Si vous souhaitez faire de même, mais pour XeLaTeX, les trois solutions précédentes restent de mise, mais il faut remplacer l'extension mps par eps.
Revenons au dessin lui-même. Vous aurez peut-être noté quelques petits détails divergents par rapport à celui produit par mfpic, comme le dessin des pointes de flèche sur les axes, ou la position du label de l'origine du repère : les auteurs de mfpic ont parfois développé leurs propres conceptions esthétiques ou pratiques de certaines constructions, par rapport à celles des auteurs de MetaPost. Personnellement, le « style » mfpic me convient mieux, mais c'est peut-être une question d'habitude.
Alors pourquoi s'intéresser à MetaPost, si mfpic semble plus simple et plus esthétique ?
Essentiellement parce que MetaPost est beaucoup plus flexible et puissant : c'est en effet, contrairement à LaTeX, un langage de programmation classique, avec variables, boucles et instructions conditionnelles faciles d'accès, et surtout avec des capacités de calcul étendues qui lui permettent par exemple de résoudre un système d'équations linéaires ou de donner les points d'intersection de deux courbes quelconques.
Ainsi, suivant la complexité des besoins, on peut faire appel à l'un ou à l'autre.
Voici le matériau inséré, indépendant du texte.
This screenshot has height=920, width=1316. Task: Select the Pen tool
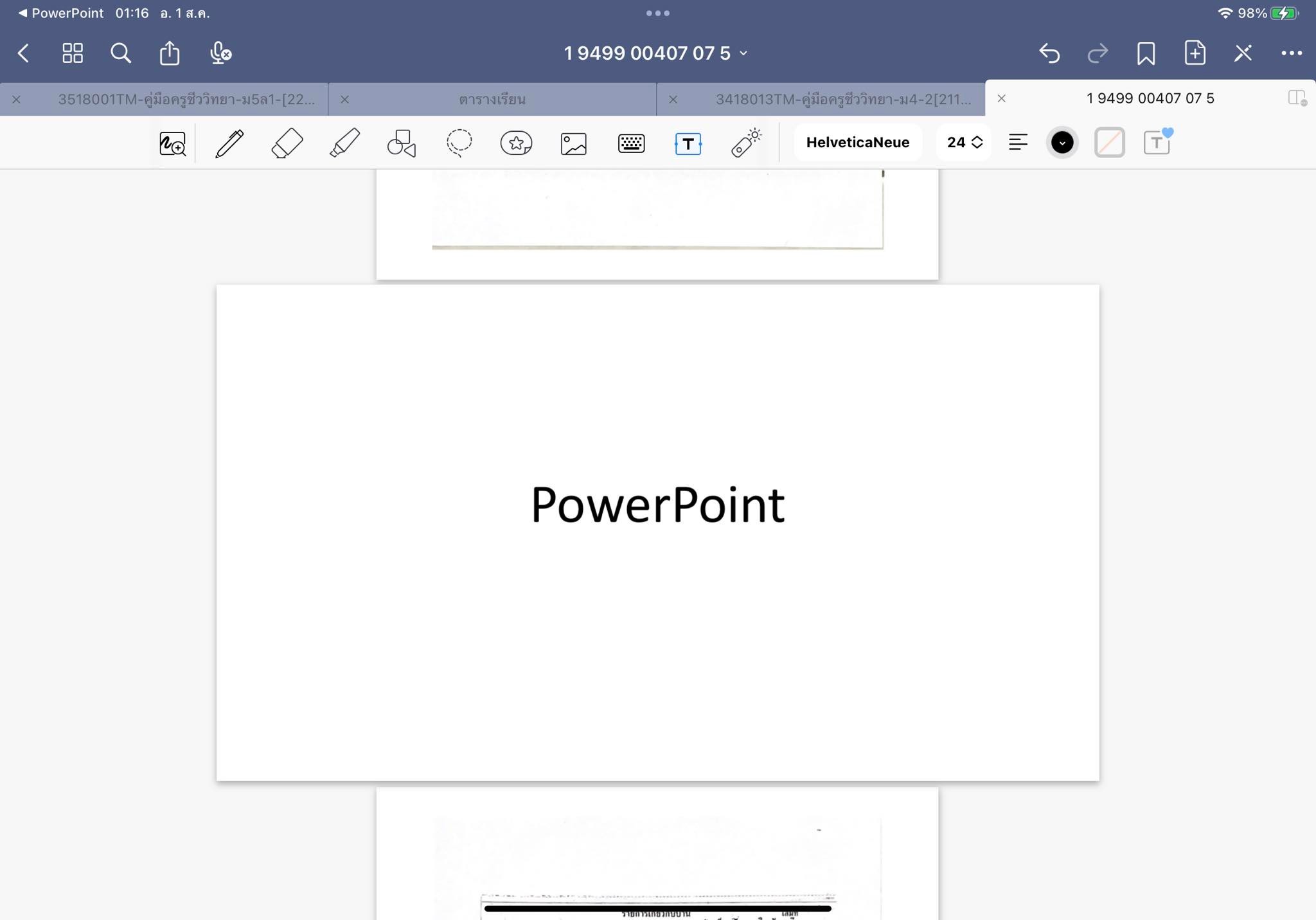(x=229, y=143)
On peut même combiner les deux en incorporant directement du code MetaPost dans un environnement mfpic grâce à des commandes spéciales, mais pour cela il faut (justement) bien s'y connaître en MetaPost…
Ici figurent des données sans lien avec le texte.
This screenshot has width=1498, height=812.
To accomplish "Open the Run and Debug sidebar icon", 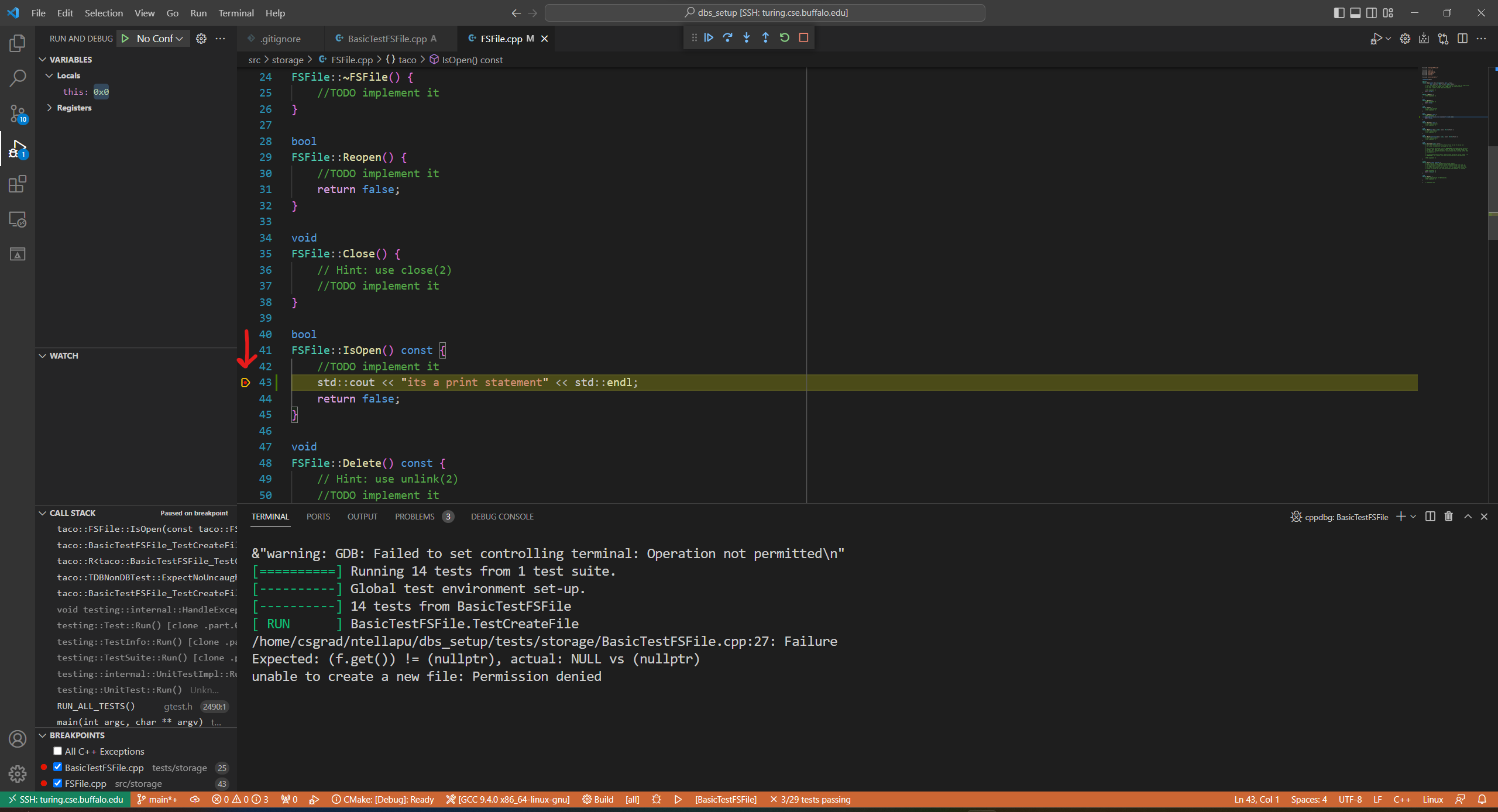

On peut également aimer le style particulier du langage MetaPost : pour ma part, j'apprécie qu'un langage de programmation permette souvent d'utiliser un langage (anglais) presque directement compréhensible, comme dans l'instruction draw parabole withcolor red qui figure dans notre programme.
Si vous souhaitez vous mettre à MetaPost, je vous conseille cet excellent tutoriel d'André Heck, truffé d'exemples et d'exercices résolus, que j'ai moi-même utilisé pour m'initier à ce langage. Il existe également un très bon tutoriel en français écrit par Laurent Chéno. Et pour compléter ces initiations, il y a l'indispensable manuel de référence par John Hobby lui-même. Une version en français de ce manuel (moins récente toutefois), existe également. Vincent Zonnekynd propose sur son site une considérable suite d'exemples de dessins MetaPost avec leurs codes, du plus simple au plus compliqué. Enfin, le site Syracuse propose une section MetaPost avec en particulier de très belles galeries de dessins.
Voilà pour la présentation de mes deux outils de dessin favoris parmi ceux liés à LaTeX. Dans mon prochain article, je présenterais deux autres paquets de dessins, très largement utilisés : pstricks et tikz, et un langage de programmation concurrent de MetaPost, Asymptote.